<<<<

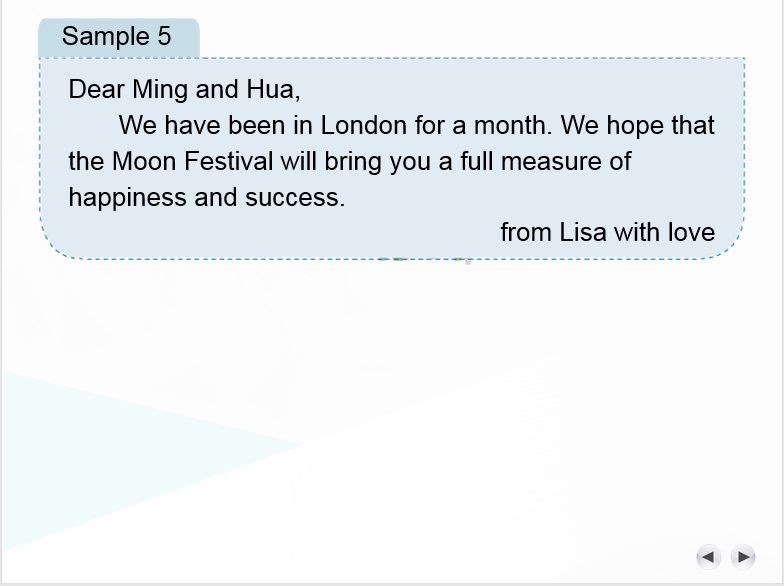Click the name 'Ming' in the greeting
The width and height of the screenshot is (784, 586).
(159, 90)
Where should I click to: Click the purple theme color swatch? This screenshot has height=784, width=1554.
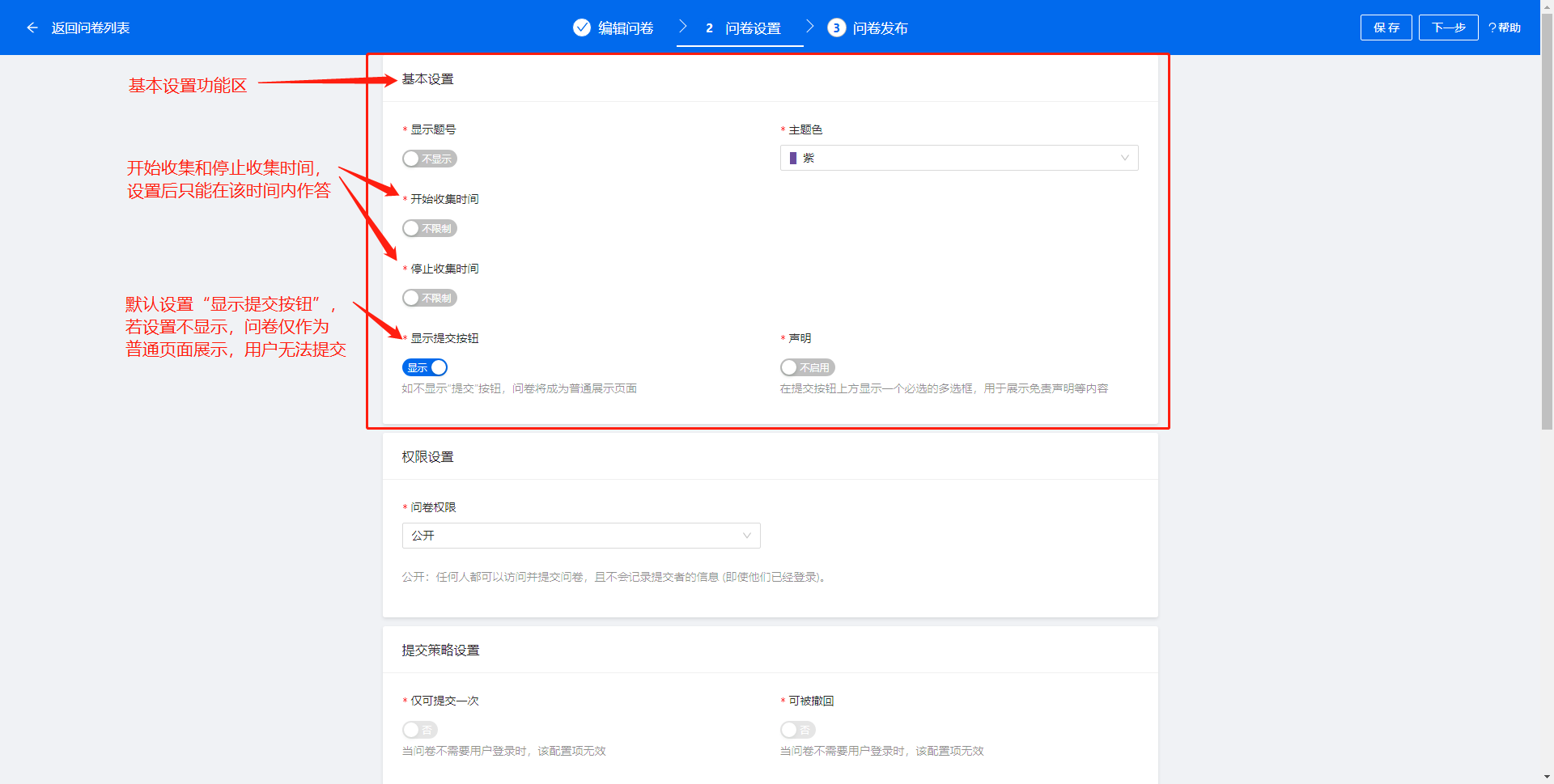(x=793, y=158)
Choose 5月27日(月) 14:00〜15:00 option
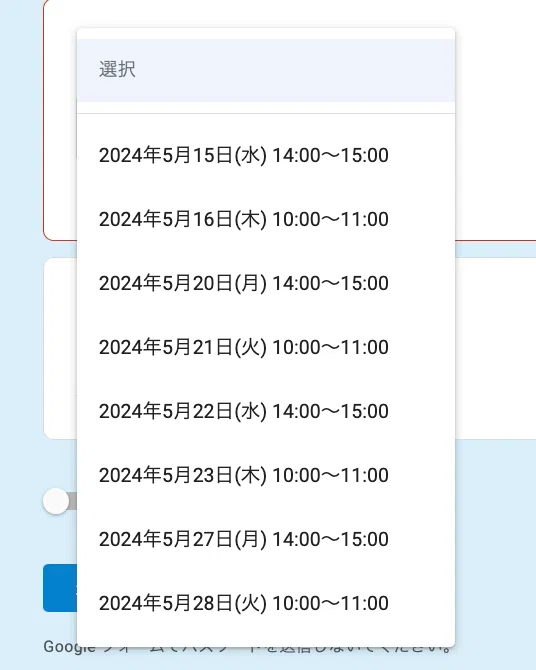 [x=266, y=539]
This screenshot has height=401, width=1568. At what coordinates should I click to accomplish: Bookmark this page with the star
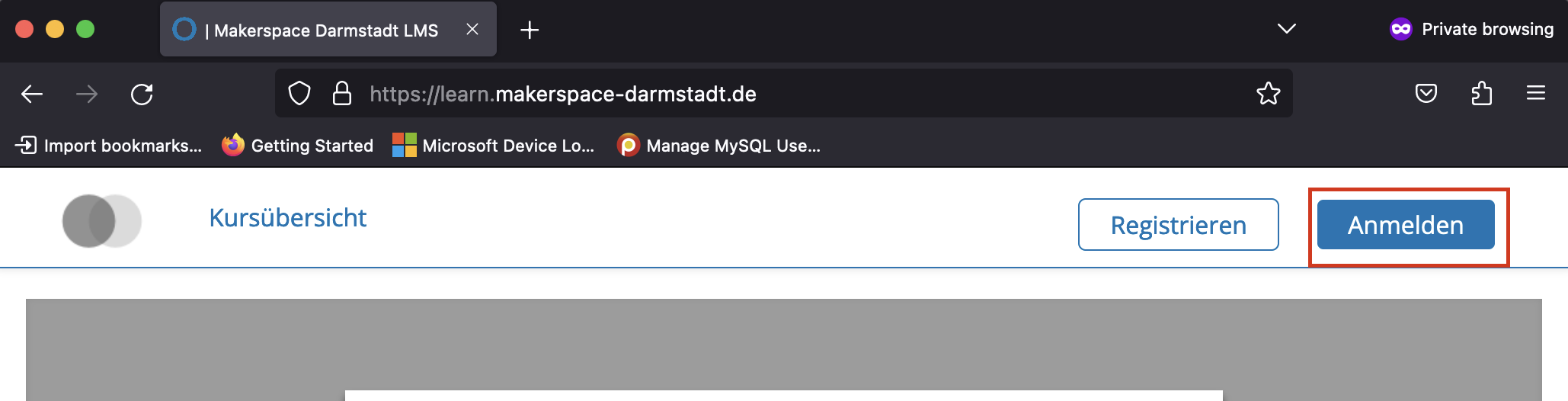pyautogui.click(x=1268, y=94)
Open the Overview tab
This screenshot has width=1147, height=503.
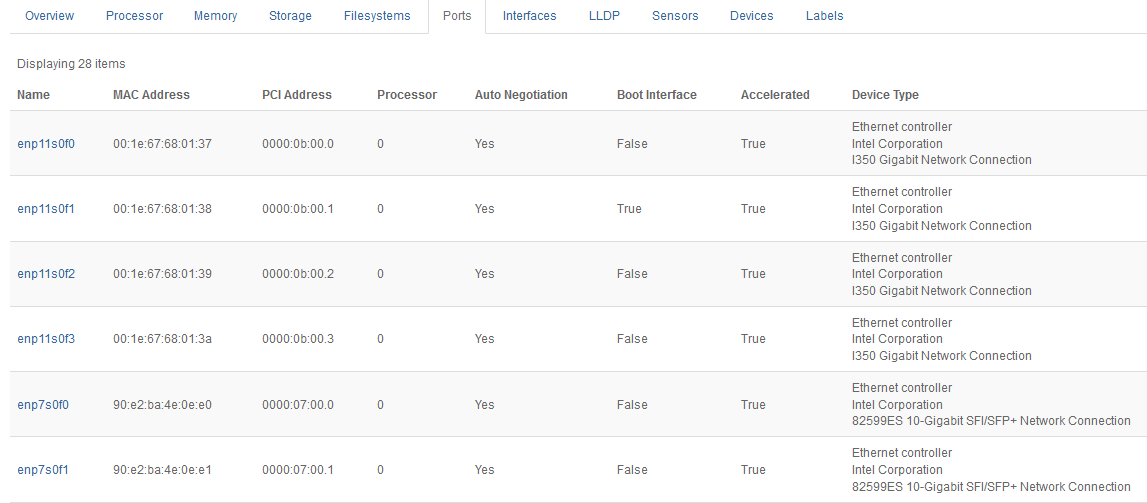49,16
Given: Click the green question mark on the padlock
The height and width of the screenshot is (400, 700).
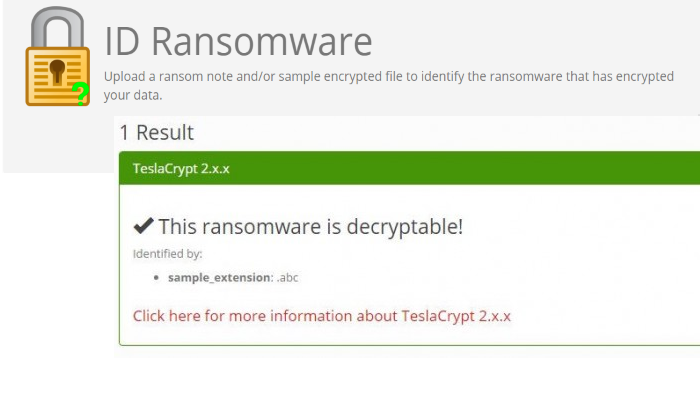Looking at the screenshot, I should 81,94.
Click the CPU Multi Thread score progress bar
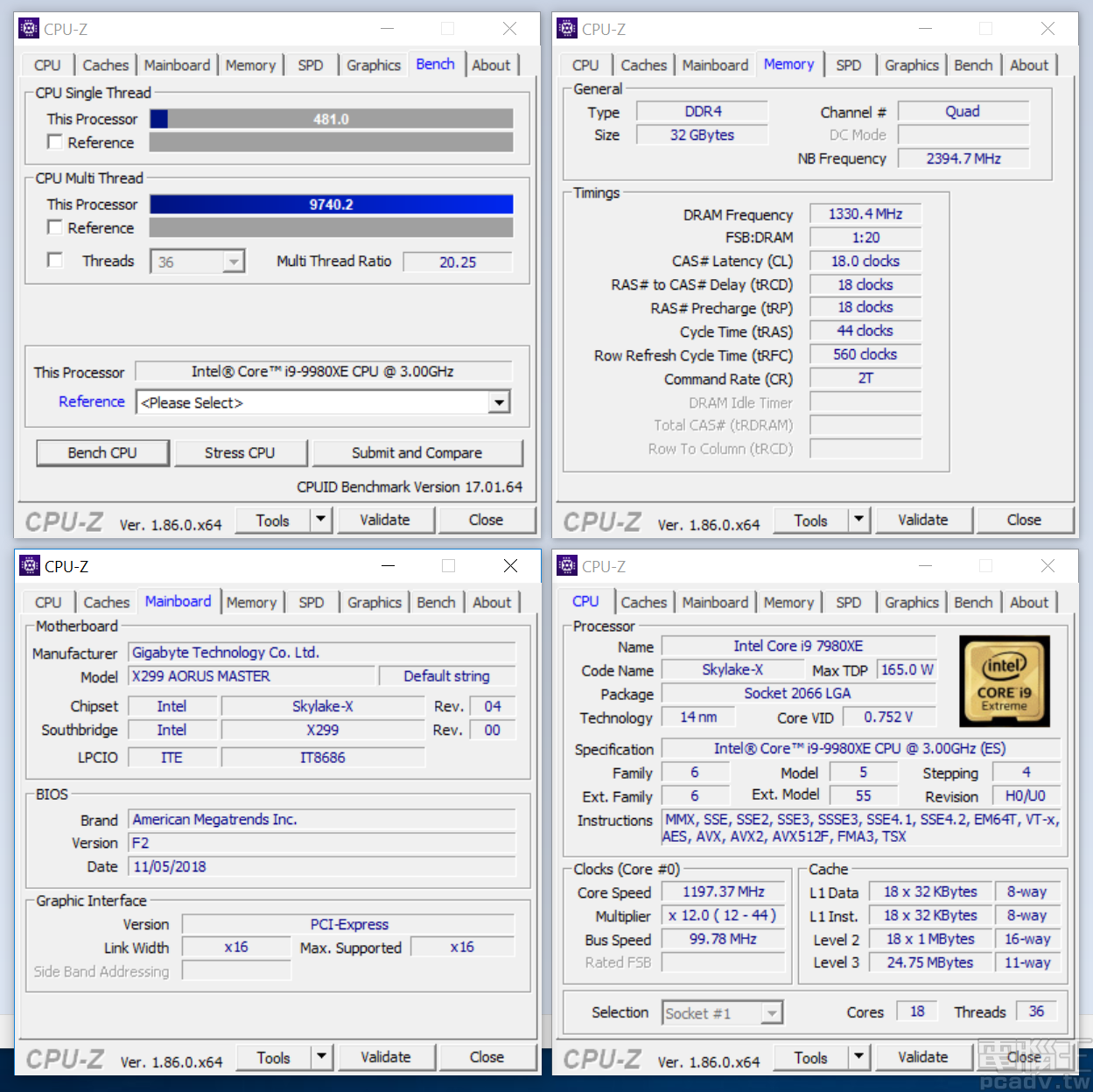This screenshot has height=1092, width=1093. (331, 203)
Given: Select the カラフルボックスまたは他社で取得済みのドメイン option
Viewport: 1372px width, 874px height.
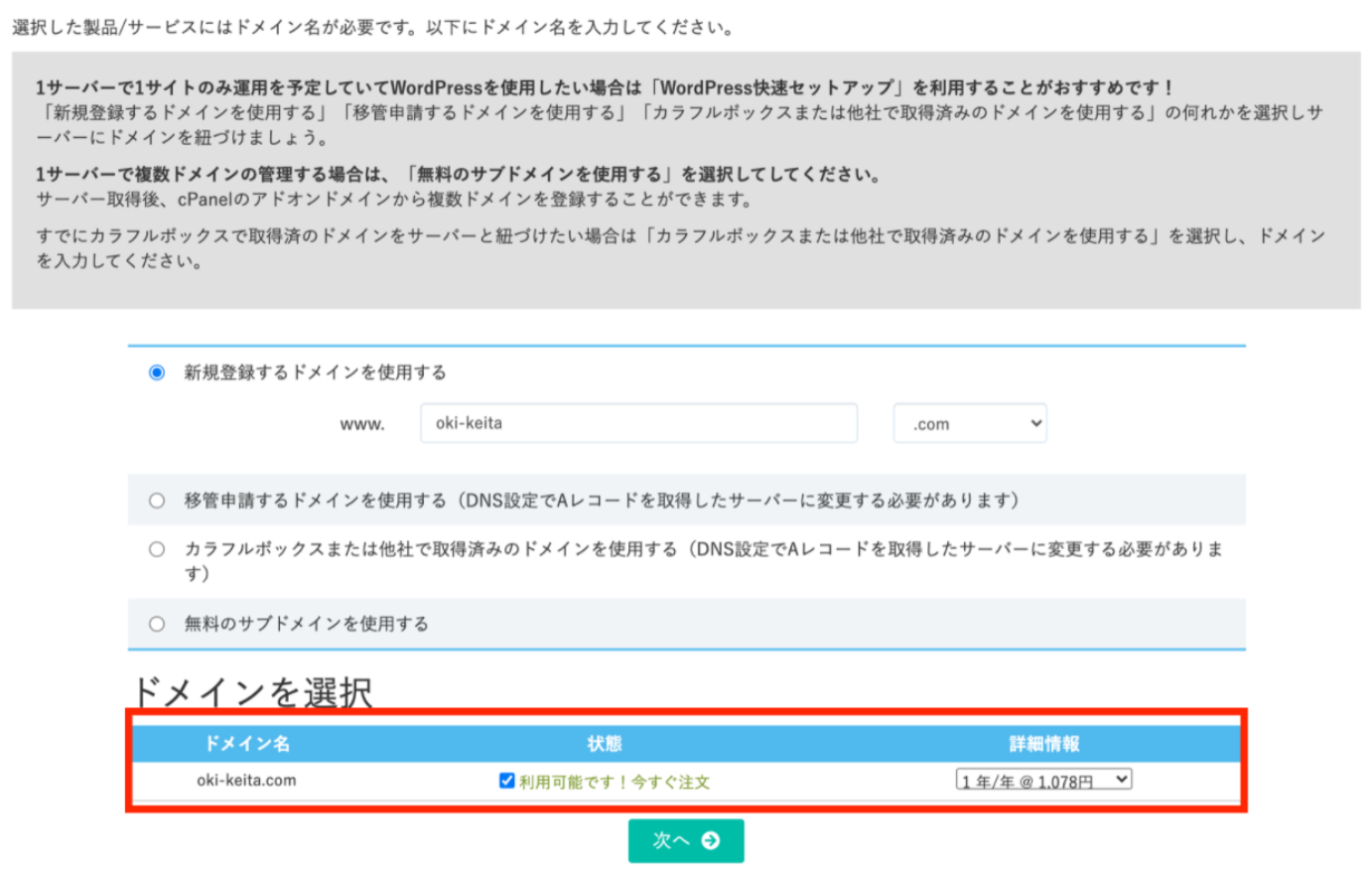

>>>>

Reproduce the lines above verbatim, from first to last, and omit the pictures from your answer.

Click the name 'Ming' in the greeting
The width and height of the screenshot is (784, 586).
(159, 90)
Where should I click to: Click the purple theme color swatch? This screenshot has height=784, width=1554.
(x=793, y=158)
Choose 5月27日(月) 14:00〜15:00 option
 [x=266, y=539]
This screenshot has height=401, width=1568. At what coordinates should I click to accomplish: Bookmark this page with the star
pyautogui.click(x=1268, y=94)
Open the Overview tab
This screenshot has width=1147, height=503.
49,16
Given: Click the green question mark on the padlock
The height and width of the screenshot is (400, 700).
Looking at the screenshot, I should 81,94.
Click the CPU Multi Thread score progress bar
This screenshot has height=1092, width=1093. (331, 203)
Given: Select the カラフルボックスまたは他社で取得済みのドメイン option
Viewport: 1372px width, 874px height.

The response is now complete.